---------- GIVEN RECORDS

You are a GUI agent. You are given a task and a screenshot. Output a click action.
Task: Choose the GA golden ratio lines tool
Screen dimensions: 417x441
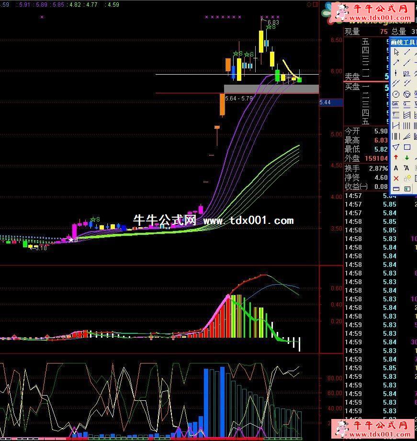tap(396, 105)
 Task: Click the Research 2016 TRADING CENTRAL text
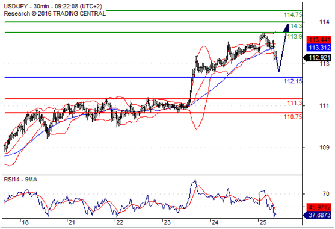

--------------------

Give the entries again, exactly and in full, with no image included.

SOLUTION BELOW
You are a GUI agent. You are given a task and a screenshot. Output a click action.
Task: Choose the GA golden ratio lines tool
Screen dimensions: 417x441
tap(396, 105)
 Task: Click the Research 2016 TRADING CENTRAL text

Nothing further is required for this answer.